(Records of locating words and elements)

__________

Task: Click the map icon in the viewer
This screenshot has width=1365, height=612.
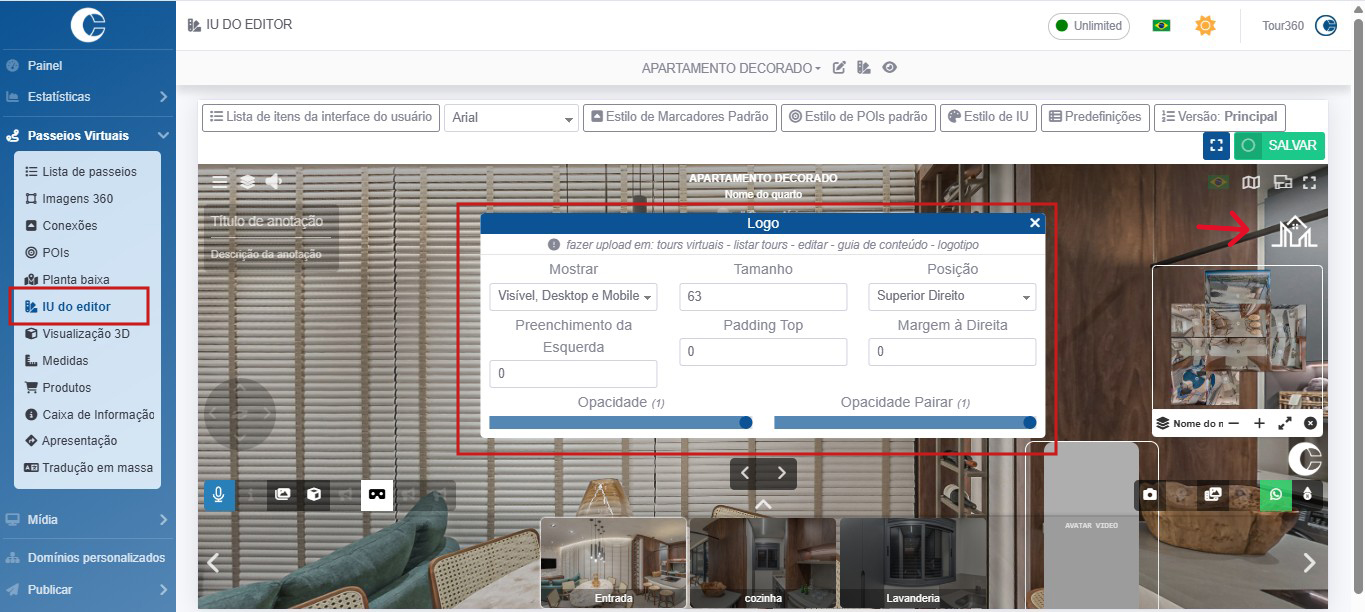Action: point(1251,182)
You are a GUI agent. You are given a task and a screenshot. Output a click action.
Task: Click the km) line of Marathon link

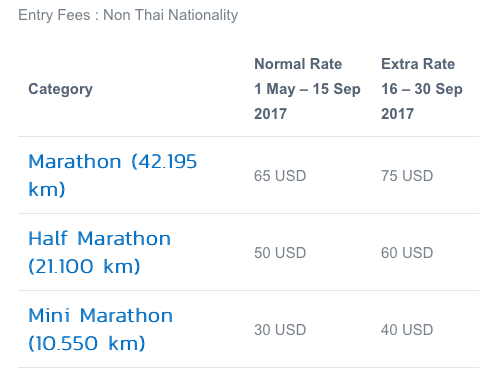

__________

**What the task asks:** Replace "screenshot" with "image" throughout the material above and reproduce it with everything else unchanged, leaving the pictures out.

**Solution:**
Task: Click the map icon in the viewer
This image has width=1365, height=612.
Action: point(1251,182)
You are a GUI agent. You are given a task and a image. Output a click action.
Task: Click the km) line of Marathon link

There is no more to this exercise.